つれづれに、瀬戸のまほろばから自然の様子や民俗・歴史や見聞きしたおはなしをしたいと思います。

秋雨は 昨日のことを まる忘れ

2017年10月19日 | 観光ガイド的日常

 さぬき市地方は前線や湿った空気の影響で、夕方まで雨が降るらしい。気温は15.5度から16.6度、湿度は94%から90%、風は6mから2mの北東の風が少しばかり。降雨量は5mm/hから0mm/h。明日の20日は、湿った空気の影響で概ね曇り、朝まで雨の降る所がある見込みらしい。

 

 今日はずんやりと雨・・・。朝から古本や資料の整理をしたけれど、捨てたとたんに、「あの資料、どこやったやろ・・」なんてことになりかねないので、しばらくは積んどく状態。

 

 今日は火曜日ではないのだけれど、ちょいと、ここにやってきた。「おへんろ交流サロン」ではなくて、「おへんろ資料展示室」である。

 

 ここのガイドマニュアルも作らないといけないので、資料集めにやって来たいう訳。

 

 この人が「中務茂兵衛(なかつかもへえ)」さん。左は、この人がお参りするようにPRしている与田寺さんの案内広告。本名は中司(なかつかさ)亀吉。

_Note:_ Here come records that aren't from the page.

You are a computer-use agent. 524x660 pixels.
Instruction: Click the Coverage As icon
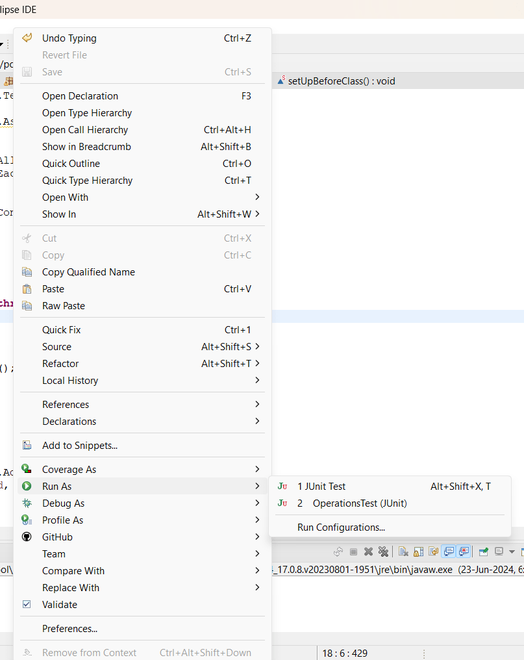tap(27, 469)
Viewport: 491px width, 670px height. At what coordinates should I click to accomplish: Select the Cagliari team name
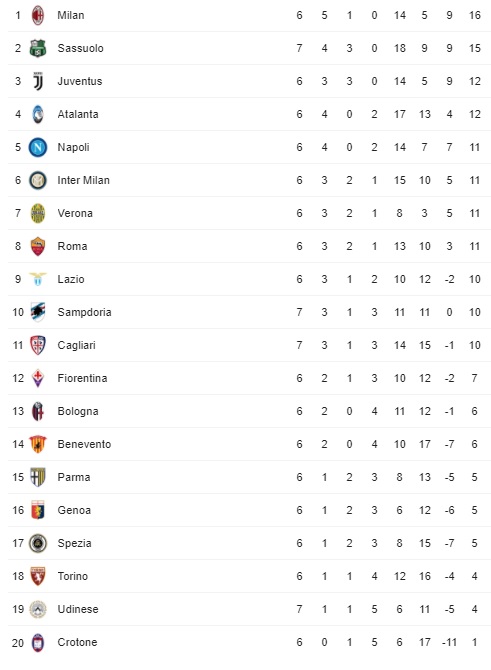click(76, 345)
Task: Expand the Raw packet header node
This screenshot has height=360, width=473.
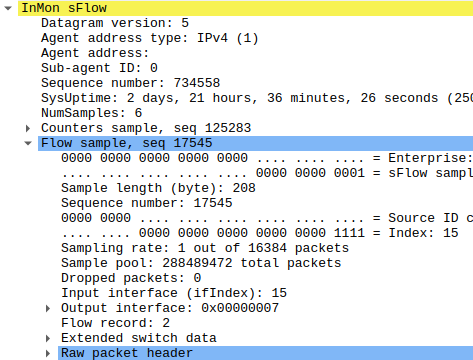Action: pos(48,353)
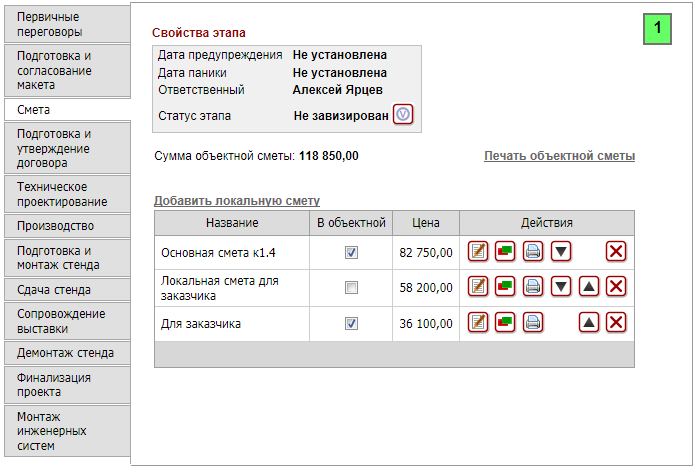Image resolution: width=697 pixels, height=468 pixels.
Task: Check 'В объектной' for 'Локальная смета для заказчика'
Action: 351,288
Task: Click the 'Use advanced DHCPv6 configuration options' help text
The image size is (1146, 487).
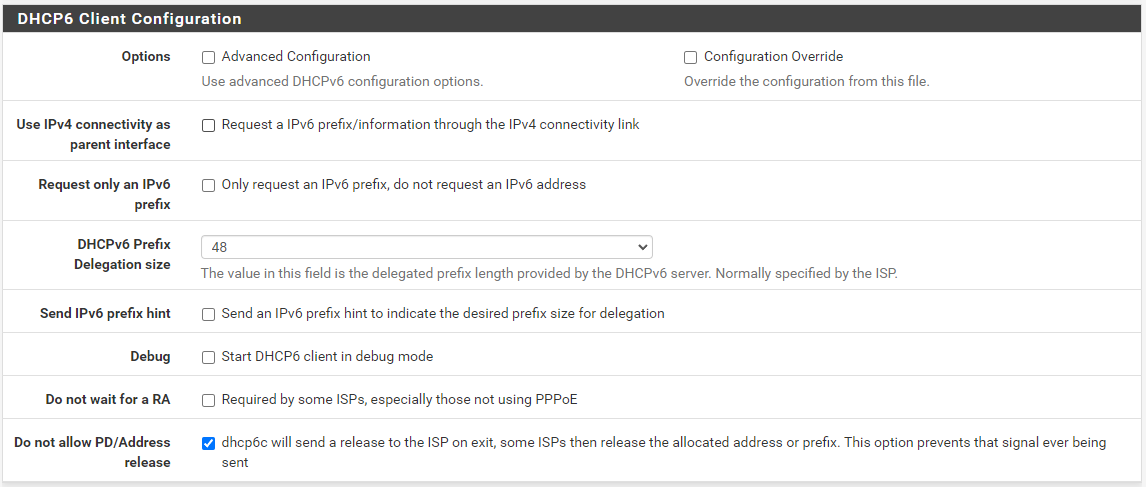Action: 342,81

弘化2年(1845)4月30日に、周防(すおう)国大島郡椋野(むくの)村 (現山口県久賀町椋野)の庄屋中司家の三男として生まれた。(一説には次男との説も)22歳の時に家を出て、四国八十八箇所巡拝を始めたと言われている。

 

 以来二度と故郷には戻らず、生涯巡拝の旅を続け、そして最後となる78歳の巡礼で、6か月余りかかってたどり着いた結願の大窪寺を目前にして病に倒れた。実に280度目の巡礼だった。最後は、彼のよき支援者であり信奉者でもあった久保ちか子宅(現:香川県高松市通り町)で56年にわたる遍路生涯の幕を下ろして大往生を遂げた。時に大正11年(1922) 3月20日午前1時であったと言われている。

 

 彼の残した道標のひとつに刻まれた、『生まれきて 残れるものとて 石ばかり 我が身は消えし 昔なりけり』という句は、自らその生涯を詠み上げているかのように思える。彼の道標建立は、厄年の42歳のとき、巡拝が88回目になったのを記念して始め、以後多数の道標を建立し続け、100度目からは『義教』の法名を刻むようにもなった。

 

 その道標の特徴は、ほとんどが大型(道標高の平均約124cm)であり、刻字に彼の出身地である『周防国大島郡椋野村』と、建立の年月、巡拝度数、茂兵衛義教の氏名・法名を刻んでいることである。これは、東かがわ市の市役所前に残る「278度目」のもの。また、道標には珍しく句歌を刻み、『迷う身を教へて通す法の道』という句を好んで選んでいる。

 

 彼が建立した243基以上にも及ぶ道標は、歩くしかなかった時代の遍路の文化遺産として、現在でも高く評価されている。(上は最後となった279度目の道標で、東かがわ市境目の八丁坂口にある) 一方、四国八十八箇所巡拝の傍ら、富士山・大峰山・葛城山での入峰修行や、西国33観音霊場の巡拝なども精力的に行い、明治24年(1891)には76番金倉寺の住職松田俊順 の弟子として度牒(どちょう)(出家僧の許可状)を受けている。

 

 歩きを中心とした遍路で、100回以上巡拝した遍路は何人かいたが、280回にもおよぶ四国遍路の巡礼は、彼のほかには二度と出てこない偉業であり、その残した功績は計り知れないものがある。

 

 しかしながら、時の移ろいははかないもので、今の時代ともなれば、この人を知る人も少なくなり、道標も交通の邪魔だと破却され、移転され、撤去されようとしている。交通事情の変化によって、必要でなくなったものもあり、多難な時代を迎えようとしている。

 

 彼の残した納経帳は三冊で、およそ、100回分の検討だろうか。このように「重ね印」で真っ赤になっている。

 

  今日の掲示板はこれ。「生きるということは すなわち 悩みと共に 歩くことなのです」という枡野俊明さんの言葉から。「いま確かに生きている。その実感を体中で受け止めてください。寒さや暑さ、痛みさえも生きている実感としてとらえてください。悩みが生まれる原因は一つ。それは何かにとらわれているからです。欲望や夢、ときには人間関係にさえも執着してしまう。その執着心にこそ、悩みの発端があるのです。これだけは手放したくない、これは絶対に手に入れたい。この思いが叶わない時に悩みが生まれます。人間の持つ悩みとは、自分自身で生み出しているものが多いのです。(後略)・・・・・」

 

じゃぁ、また、明日、会えたら、いいね。